Appellationen Rebsorten Typischer Ausbau
Côtes du Roussillon Carignan, Grenache, Mourvèdre, Syrah; Grenache Blanc, Macabeu, Roussanne, Marsanne, Vermentino, Malvoisie de Roussillon Weiss-, Rosé- und Rotwein; trocken, Edelstahl, Beton, Holz; 4.566 ha rund um Perpignan auf Schiefer, Gneiss, eisenhaltigem Kalkboden, Schwemmboden
Côtes du Roussillon Villages inkl. Caramany, Tautavel, Latour de France, Lasquerde, Les Apsres Syrah, Grenache Noir, Carignan Noir, Mourvèdre, Lladoner Pelut Rotwein; trocken, Beton und Holz; 2.765 Hektar rund um Perpignan auf Schiefer, Gneiss, eisenhaltigem Kalkboden, Granit
Collioure Grenache Noir, Mourvèdre, Syrah, Carignan Noir; Grenache Blanc, Grenache Gris Weiss-, Rosé- und Rotwein; trocken, Edelstahl, Beton, Holz; 589 ha rund um Collioure auf braunem Schieferverwitterungsboden
Maury sec Grenache Noir, Carignan Noir, Mourvèdre, Syrah, Lladoner Pelut Rotwein; trocken, im Holz; 292 ha rund um Maury auf schwarzem Schiefer
Vins Doux Naturels inkl. Rivesaltes, Maury, Banyuls, Banyuls Grand Cru, Muscat de Rivesaltes Grenache Blanc, Grenache Gris, Grenache Noir, Macabeu, Malvoisie du Roussillon, Muscat à Petit Grains, Muscat d’Alexandrie Grenat (Granatrot, reduktiv), Ambré (Bernsteinfarben, oxydativ), Tuilé (Bronzefarben, oxydativ), Hors d’Âge (Ambré oder Tuilé mit mindestens 5 Jahren Reife), Rancio (oxydiert)

Entwicklung des Languedoc

Bis heute nimmt die Hektarzahl der Weinberge im Languedoc kontinuierlich ab. Das ist auch gut, denn das heißt, dass sich das Gebiet vom Massenanbau weiter zum Qualitätsanbau entwickelt. Zwar produziert der Sud de France auch heute noch rund 80 % aller Vin de Pays in Frankreich, doch diese Weine besitzen eine ganz andere Qualität als die Massenweine der früheren Jahrzehnte. Die Konsumgewohnheiten beim Wein haben sich vor allem in Frankreich deutlich geändert. Gehörten früher die Rotwein-Literflaschen beim Mittagessen im Bistro zum Alltag, sind sie heute eher die Ausnahme.

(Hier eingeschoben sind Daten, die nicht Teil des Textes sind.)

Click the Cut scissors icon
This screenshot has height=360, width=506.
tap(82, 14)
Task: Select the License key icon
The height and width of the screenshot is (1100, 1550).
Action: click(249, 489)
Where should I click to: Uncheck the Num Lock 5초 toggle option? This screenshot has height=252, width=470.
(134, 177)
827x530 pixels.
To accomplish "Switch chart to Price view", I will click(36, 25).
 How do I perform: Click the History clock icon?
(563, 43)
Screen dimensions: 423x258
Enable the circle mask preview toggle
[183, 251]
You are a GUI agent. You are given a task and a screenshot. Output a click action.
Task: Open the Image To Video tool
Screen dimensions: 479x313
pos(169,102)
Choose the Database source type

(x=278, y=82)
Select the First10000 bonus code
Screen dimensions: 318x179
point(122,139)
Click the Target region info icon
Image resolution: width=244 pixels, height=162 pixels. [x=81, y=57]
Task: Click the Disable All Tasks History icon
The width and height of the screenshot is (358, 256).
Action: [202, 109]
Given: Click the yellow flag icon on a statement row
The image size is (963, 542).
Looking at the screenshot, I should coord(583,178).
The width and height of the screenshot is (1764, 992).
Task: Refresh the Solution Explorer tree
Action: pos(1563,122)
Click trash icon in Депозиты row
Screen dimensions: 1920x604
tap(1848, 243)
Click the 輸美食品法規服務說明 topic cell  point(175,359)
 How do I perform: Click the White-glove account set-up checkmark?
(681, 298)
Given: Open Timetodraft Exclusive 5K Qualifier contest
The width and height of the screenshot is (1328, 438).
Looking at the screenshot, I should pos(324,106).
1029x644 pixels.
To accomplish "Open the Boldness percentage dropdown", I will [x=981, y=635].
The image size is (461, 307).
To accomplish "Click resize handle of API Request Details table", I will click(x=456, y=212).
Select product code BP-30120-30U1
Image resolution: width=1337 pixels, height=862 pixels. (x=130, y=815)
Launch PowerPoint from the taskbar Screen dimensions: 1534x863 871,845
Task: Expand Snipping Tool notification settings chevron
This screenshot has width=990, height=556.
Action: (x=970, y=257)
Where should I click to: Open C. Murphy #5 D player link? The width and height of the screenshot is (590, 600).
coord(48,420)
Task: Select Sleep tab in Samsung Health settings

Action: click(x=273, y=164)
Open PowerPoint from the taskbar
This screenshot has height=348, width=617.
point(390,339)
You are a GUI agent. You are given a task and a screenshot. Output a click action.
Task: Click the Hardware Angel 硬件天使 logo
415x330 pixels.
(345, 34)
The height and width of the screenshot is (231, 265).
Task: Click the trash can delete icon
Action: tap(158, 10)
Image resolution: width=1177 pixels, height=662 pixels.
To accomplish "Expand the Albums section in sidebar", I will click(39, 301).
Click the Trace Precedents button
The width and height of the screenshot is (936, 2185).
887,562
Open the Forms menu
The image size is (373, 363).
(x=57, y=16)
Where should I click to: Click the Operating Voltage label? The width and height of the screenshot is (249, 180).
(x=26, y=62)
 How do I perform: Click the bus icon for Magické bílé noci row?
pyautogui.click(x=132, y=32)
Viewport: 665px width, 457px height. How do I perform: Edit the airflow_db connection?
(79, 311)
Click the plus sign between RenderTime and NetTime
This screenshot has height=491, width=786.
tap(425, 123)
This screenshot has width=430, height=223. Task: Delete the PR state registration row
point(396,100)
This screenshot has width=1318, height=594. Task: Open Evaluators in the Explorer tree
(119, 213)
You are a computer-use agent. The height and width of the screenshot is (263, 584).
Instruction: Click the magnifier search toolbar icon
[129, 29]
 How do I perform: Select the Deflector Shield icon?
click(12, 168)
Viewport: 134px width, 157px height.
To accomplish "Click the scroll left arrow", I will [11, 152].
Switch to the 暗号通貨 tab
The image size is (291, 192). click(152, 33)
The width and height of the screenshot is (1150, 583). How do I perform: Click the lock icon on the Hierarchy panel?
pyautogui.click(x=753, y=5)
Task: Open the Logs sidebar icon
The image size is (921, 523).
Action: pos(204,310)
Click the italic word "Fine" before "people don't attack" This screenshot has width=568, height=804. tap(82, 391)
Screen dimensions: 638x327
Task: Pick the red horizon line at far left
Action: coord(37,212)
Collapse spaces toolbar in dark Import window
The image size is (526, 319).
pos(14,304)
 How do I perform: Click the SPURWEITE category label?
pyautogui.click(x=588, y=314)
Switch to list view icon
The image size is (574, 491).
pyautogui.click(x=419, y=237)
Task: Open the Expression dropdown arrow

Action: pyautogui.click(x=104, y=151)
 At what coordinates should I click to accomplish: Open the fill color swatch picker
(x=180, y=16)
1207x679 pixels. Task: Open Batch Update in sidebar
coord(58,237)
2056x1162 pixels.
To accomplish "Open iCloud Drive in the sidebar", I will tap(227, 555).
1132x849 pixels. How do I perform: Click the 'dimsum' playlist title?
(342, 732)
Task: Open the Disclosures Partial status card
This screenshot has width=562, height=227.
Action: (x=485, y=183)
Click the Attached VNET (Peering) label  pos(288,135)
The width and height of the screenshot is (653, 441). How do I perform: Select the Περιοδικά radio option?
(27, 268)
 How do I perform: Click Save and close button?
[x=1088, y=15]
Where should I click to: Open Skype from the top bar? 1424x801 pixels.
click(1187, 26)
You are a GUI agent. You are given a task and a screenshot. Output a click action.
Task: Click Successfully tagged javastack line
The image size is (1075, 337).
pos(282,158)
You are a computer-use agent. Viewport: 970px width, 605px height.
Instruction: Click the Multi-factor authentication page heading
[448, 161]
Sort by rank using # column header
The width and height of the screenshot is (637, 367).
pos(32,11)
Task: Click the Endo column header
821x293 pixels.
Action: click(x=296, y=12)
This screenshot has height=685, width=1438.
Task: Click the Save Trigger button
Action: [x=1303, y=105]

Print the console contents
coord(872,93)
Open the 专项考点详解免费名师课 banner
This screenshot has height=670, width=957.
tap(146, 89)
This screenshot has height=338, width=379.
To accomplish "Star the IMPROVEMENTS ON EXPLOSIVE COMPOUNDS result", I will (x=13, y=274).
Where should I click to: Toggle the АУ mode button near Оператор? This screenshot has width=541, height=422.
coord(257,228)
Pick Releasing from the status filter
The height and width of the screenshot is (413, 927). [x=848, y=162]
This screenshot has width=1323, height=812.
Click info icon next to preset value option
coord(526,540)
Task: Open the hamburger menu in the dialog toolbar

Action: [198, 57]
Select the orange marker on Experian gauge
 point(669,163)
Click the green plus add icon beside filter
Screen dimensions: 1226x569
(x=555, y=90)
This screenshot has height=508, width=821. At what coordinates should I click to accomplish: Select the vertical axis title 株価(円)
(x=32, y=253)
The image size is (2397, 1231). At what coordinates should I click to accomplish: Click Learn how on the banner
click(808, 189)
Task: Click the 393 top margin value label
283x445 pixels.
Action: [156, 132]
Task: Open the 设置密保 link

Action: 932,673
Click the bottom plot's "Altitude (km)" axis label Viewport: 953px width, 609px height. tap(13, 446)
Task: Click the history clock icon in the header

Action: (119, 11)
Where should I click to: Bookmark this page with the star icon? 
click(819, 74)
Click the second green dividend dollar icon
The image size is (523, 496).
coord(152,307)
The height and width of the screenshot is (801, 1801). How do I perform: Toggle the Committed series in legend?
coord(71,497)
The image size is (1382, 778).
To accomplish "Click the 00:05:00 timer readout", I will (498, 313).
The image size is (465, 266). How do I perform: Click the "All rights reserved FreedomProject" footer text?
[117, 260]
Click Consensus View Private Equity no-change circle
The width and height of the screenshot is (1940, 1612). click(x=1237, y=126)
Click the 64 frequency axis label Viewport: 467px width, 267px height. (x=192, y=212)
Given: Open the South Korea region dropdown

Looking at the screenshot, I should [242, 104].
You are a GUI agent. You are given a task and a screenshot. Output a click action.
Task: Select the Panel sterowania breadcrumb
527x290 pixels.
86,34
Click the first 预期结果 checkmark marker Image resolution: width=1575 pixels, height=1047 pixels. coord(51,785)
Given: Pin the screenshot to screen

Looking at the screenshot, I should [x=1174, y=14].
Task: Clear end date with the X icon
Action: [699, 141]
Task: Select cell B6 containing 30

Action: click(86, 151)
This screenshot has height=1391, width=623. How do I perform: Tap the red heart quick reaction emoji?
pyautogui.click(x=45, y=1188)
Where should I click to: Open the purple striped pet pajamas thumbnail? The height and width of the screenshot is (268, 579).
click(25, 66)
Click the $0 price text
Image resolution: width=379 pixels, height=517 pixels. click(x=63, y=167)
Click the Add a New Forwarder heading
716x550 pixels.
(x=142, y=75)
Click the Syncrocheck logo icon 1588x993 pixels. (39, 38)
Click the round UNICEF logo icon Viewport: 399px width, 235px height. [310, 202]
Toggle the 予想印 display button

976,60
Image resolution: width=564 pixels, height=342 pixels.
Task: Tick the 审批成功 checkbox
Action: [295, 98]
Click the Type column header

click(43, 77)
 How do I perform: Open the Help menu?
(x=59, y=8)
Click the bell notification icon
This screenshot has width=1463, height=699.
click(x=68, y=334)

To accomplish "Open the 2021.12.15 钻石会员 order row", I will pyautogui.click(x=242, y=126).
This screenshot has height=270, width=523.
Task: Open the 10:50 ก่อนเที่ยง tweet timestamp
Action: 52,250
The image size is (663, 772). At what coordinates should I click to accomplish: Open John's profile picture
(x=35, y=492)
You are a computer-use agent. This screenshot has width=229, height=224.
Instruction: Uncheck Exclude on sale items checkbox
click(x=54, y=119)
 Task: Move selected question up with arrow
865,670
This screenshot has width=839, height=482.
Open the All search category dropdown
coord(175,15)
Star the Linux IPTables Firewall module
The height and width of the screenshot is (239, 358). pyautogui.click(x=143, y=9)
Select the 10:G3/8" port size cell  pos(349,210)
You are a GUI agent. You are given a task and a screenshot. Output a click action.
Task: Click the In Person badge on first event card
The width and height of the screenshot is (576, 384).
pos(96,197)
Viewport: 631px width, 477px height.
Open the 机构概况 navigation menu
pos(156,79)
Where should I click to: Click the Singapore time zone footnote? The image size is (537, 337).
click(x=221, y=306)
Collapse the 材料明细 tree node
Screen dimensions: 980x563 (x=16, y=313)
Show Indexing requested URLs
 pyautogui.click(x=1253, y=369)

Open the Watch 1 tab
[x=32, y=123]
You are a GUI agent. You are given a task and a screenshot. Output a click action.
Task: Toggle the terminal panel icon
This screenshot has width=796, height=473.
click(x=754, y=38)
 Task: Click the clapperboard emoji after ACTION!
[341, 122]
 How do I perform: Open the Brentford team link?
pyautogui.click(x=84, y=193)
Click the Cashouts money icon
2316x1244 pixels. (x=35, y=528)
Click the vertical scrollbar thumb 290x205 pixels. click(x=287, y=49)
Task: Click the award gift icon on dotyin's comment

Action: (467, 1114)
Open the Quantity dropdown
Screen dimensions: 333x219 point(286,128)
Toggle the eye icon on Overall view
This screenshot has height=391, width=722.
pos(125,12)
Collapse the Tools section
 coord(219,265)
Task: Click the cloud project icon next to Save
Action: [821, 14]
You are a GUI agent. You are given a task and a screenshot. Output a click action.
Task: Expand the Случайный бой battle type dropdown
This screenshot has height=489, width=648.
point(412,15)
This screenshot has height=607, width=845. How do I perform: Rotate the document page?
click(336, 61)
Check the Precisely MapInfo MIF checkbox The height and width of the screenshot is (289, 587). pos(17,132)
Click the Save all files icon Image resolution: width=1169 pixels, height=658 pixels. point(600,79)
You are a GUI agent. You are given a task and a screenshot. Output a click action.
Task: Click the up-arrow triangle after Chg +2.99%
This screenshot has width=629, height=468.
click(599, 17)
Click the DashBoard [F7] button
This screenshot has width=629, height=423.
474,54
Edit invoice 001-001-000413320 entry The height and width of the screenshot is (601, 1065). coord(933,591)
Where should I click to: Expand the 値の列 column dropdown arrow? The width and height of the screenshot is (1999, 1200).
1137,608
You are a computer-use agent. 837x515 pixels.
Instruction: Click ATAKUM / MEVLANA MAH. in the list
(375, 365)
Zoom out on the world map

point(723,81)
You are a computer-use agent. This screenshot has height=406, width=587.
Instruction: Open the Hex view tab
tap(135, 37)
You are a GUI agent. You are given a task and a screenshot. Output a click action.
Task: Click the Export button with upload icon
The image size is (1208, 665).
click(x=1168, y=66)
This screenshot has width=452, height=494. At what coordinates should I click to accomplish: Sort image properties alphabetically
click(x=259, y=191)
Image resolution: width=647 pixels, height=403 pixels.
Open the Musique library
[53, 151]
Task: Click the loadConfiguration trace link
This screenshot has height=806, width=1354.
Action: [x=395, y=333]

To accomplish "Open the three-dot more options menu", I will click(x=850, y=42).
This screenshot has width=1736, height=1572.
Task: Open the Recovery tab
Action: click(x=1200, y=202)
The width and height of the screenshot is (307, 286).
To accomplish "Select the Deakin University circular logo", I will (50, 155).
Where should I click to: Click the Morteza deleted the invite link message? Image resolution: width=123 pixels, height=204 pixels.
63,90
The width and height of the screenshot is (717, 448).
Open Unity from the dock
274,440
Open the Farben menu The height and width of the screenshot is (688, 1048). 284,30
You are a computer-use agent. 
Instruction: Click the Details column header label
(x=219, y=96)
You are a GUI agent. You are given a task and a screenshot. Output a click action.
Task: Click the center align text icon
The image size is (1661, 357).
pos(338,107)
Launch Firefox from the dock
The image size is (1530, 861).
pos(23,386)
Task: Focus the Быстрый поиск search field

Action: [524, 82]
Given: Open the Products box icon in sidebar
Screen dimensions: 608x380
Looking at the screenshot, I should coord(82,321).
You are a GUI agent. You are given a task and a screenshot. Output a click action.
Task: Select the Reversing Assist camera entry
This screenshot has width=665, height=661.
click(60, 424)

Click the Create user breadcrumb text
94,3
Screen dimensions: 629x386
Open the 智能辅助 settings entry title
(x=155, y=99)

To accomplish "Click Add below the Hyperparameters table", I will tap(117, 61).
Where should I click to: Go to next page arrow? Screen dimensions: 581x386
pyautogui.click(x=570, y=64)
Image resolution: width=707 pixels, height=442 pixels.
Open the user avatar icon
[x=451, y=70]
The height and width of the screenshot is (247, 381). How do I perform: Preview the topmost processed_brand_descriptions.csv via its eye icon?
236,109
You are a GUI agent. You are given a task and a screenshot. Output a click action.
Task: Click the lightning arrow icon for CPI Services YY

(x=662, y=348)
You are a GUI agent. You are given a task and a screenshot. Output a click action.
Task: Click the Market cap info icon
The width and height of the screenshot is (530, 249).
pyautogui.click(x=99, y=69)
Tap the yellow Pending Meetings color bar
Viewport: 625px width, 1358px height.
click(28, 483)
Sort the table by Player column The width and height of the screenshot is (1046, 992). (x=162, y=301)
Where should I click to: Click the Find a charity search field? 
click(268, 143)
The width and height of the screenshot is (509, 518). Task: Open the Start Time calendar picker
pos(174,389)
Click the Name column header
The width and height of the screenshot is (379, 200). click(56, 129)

Mit diesem grossen Umbruch kam die Zeit der Qualitätswinzer, denen klar war, dass Spitzenqualität nur mit aufwendiger Arbeit im Weinberg erreicht werden kann. Und diese ist in letzter Konsequenz nur möglich bei ökologischem Anbau, der sowohl dem Boden als auch den Pflanzen gerecht wird. Gerade im Languedoc und Roussillon setzen unsere Winzer auch dank der guten klimatischen Voraussetzungen verstärkt auf die Delinat-Methode. Denn viele Richtlinien vor allem beim Pflanzenschutz sind im trockenen und windigen Klima viel einfacher umzusetzen. Daher finden Sie auch bei uns eine ganze Reihe dieser würzigen, saftigen und charakterstarken Weine aus dem französischen Süden.